В наши дни литератор имеет пред собою читателя, который и сам по себе — как живая, реальная личность — и, значит, как материал писателя — заслуживает глубочайшего внимания и уважения. Грубый материал? Камень, даже если это — мрамор, тоже грубый материал, но древние греки создали из него образцы скульптуры, всё ещё не превзойдённые по красоте и силе. «Эдда», «Песнь о Нибелунгах», «Калевала», «Песнь о Роланде» и весь вообще эпос создан тоже на грубом материале. Основное качество большинства советского читателя — его классовая однородность и однородность его целеустремления. Этот читатель прошёл сквозь эпические годы гражданской войны. Он — молодой человек не только по возрасту, — ему сейчас 15–35 лет, — он исторически «новорождённый». Он вступает в историю человечества свободным деятелем в области государственного строительства, он создаёт небывалые по новизне условия культурной жизни. Имея всемирное значение, его героическая работа вызывает свирепую и ядовитую ненависть всемирной буржуазии, дряхлой, бездарной, но богато вооружённой и более чем всегда способной на всякие гнуснейшие преступления против рабочего народа. Он работает в атмосфере грязной и похабной клеветы на него, работает при наличии в его стране и в его деле трудно уловимых врагов, которые вредят ему всюду, где могут повредить. Вредят делом и словом, шёпотом и стоном, возбуждающим жалость к людям, якобы несправедливо «униженным и оскорблённым». Внушается, что «унижает и оскорбляет» людей не железная логика истории классовой борьбы, а «своеволие» людей, — людей, которые поставили перед собою великую цель: навсегда уничтожить борьбу классов, источник всех драм и трагедий человечества.
Жалуются сторонники и слуги того врага, безумная жадность которого превратила десятки миллионов рабочих — в нищих. Жалуется — враг, и основной смысл его жалобы таков: не бей меня, дай лучше я тебя убью!

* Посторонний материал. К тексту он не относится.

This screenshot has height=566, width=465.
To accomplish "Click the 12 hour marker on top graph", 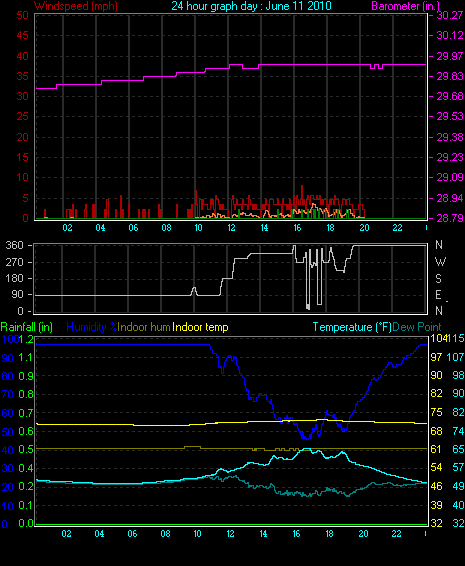I will 231,228.
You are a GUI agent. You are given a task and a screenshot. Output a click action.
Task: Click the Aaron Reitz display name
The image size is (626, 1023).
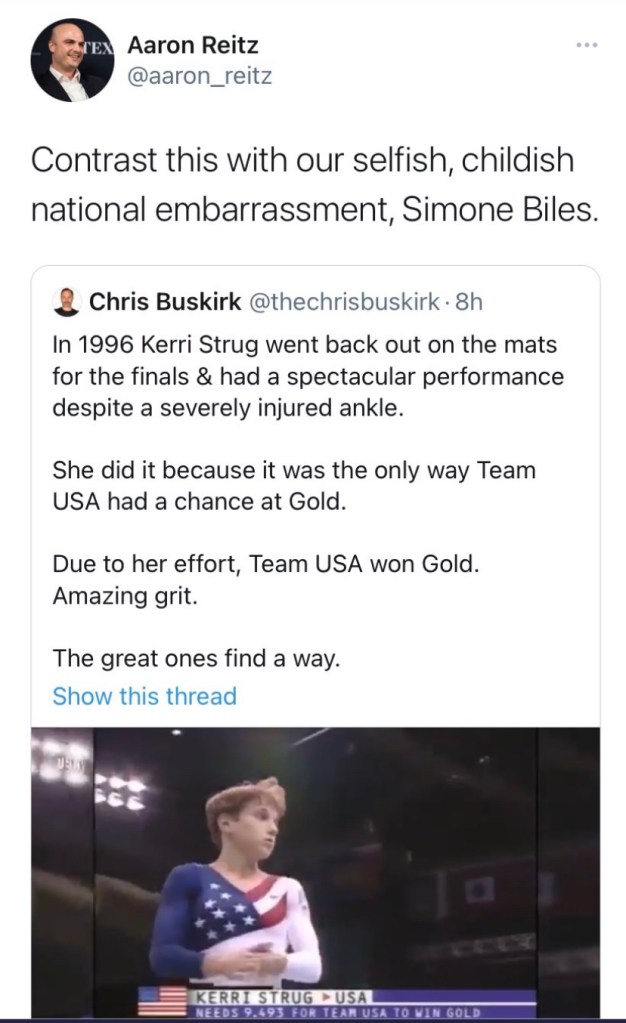[193, 45]

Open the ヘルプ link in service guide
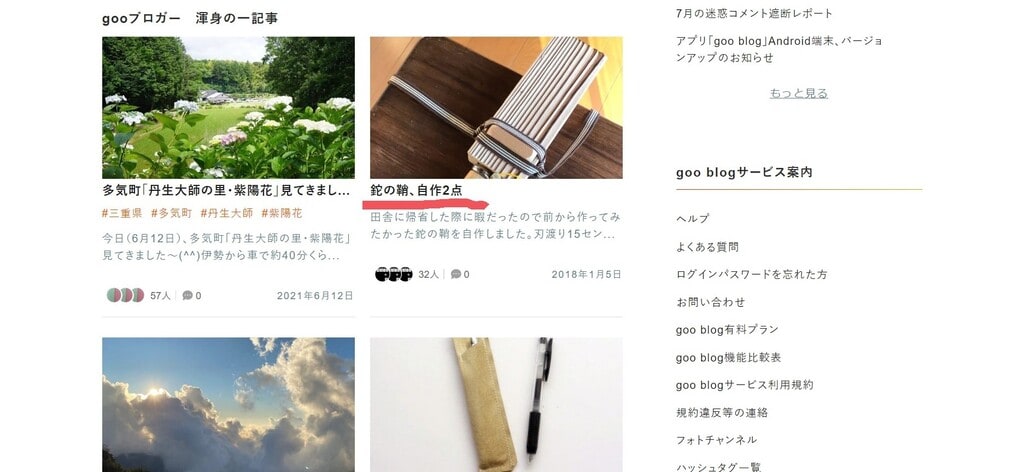(693, 219)
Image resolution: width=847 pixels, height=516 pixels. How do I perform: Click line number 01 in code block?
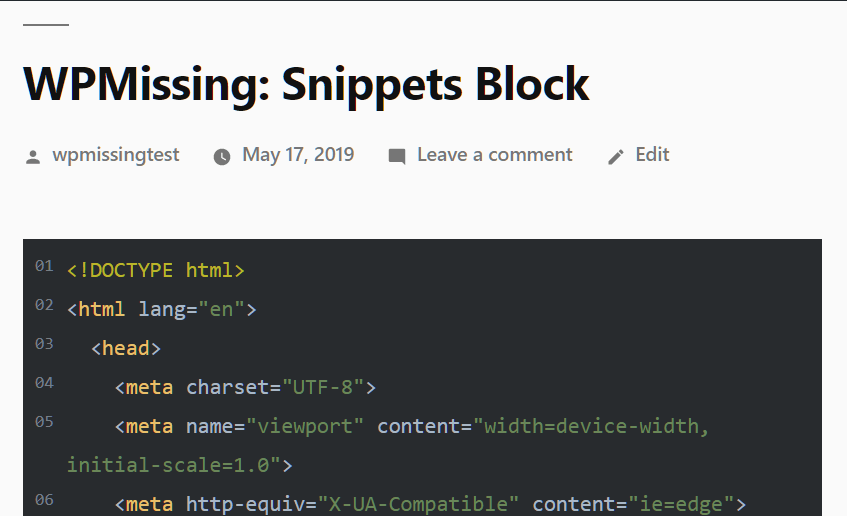(x=44, y=266)
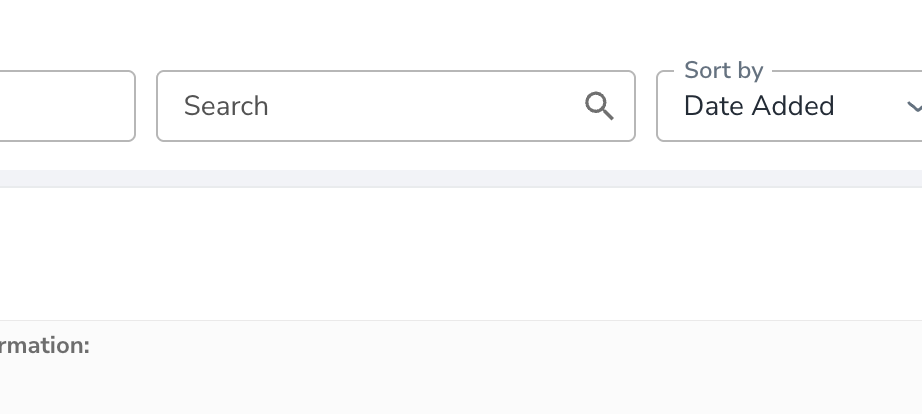Focus the Search text field

[396, 106]
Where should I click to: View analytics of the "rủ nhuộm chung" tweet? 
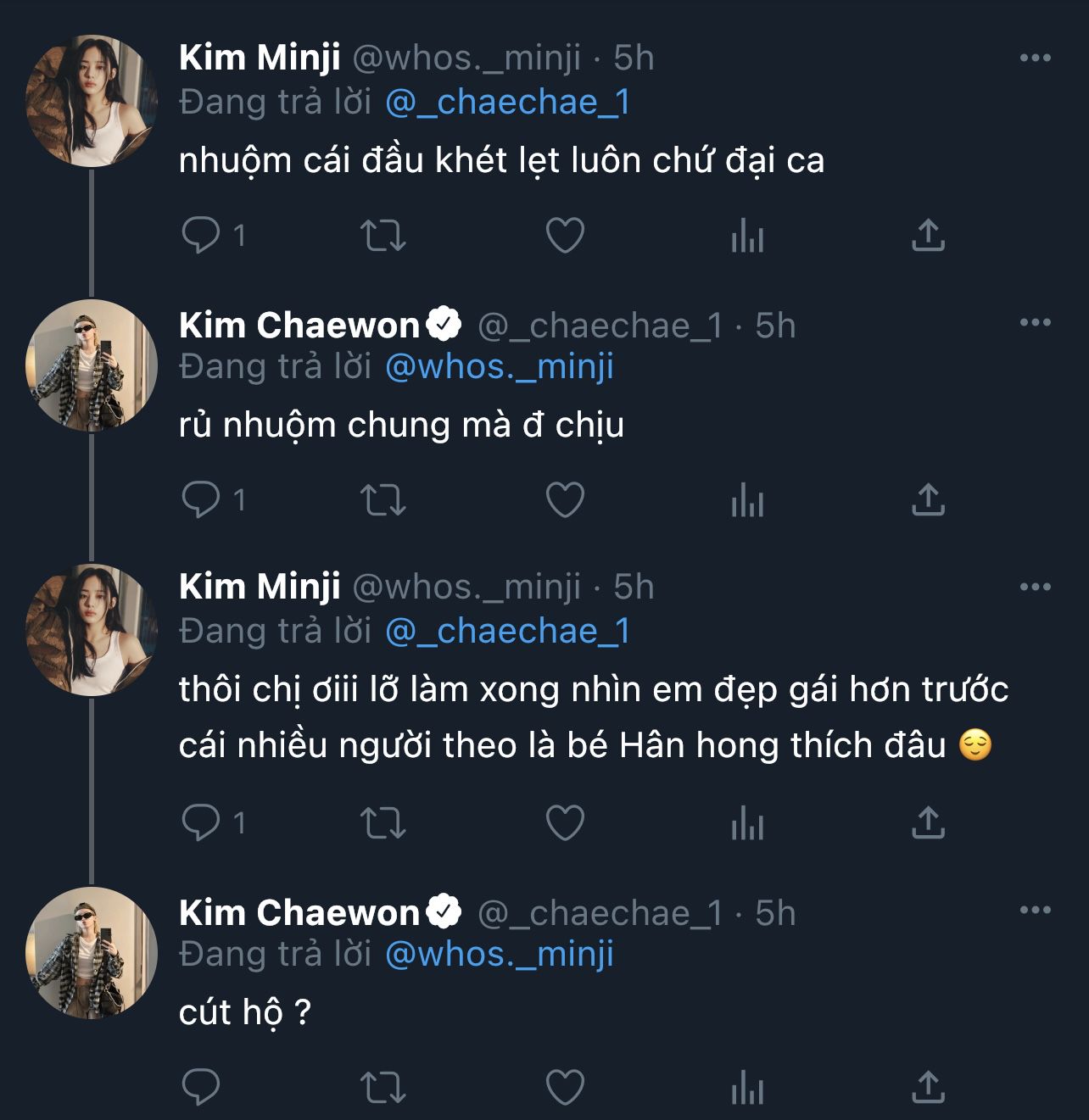click(x=747, y=499)
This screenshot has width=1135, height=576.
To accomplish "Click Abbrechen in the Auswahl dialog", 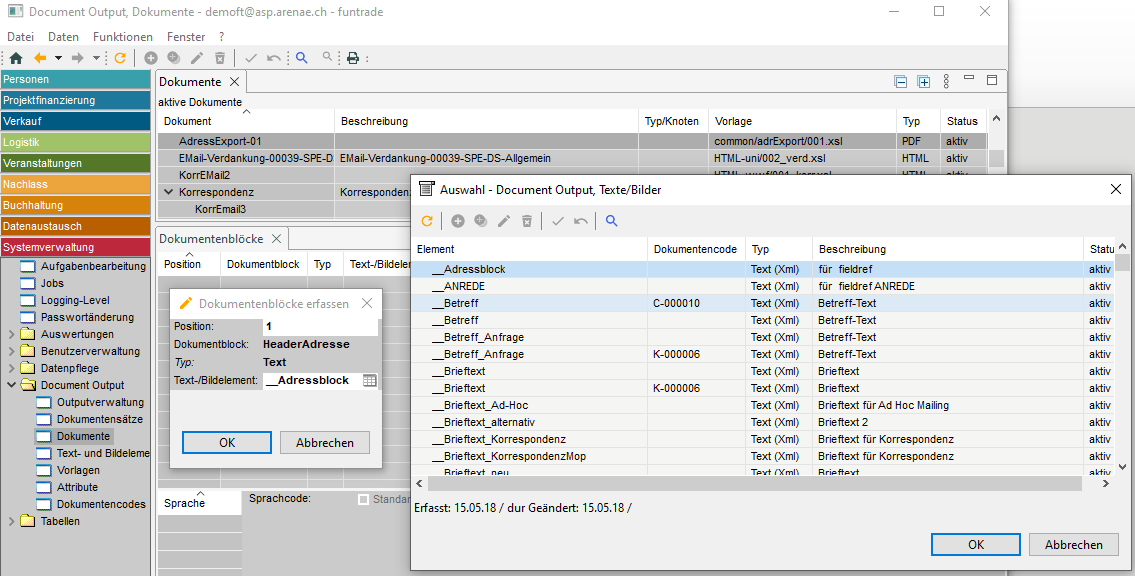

Советский читатель торопится сделать свою страну непобедимой, и поэтому у него не хватает времени вооружить себя достаточным количеством знаний. Учится он, живя в бытовых условиях всё ещё очень трудных. Его интеллектуальное вооружение всё ещё недостаточно сильно и не совсем, не всегда заглушает в нём кое-какие эмоции, унаследованные от предков, воспитанных классовым обществом, в котором грубо зоологические инстинкты животных преобладают над культурными навыками людей. Это унаследованное от дедов и прадедов затемнение разума очень мешает многим молодым людям понять всемирный смысл их грандиозного труда. Мешает и то, что молодёжь недостаточно знакома с каторгой прошлого, в которой жили её отцы.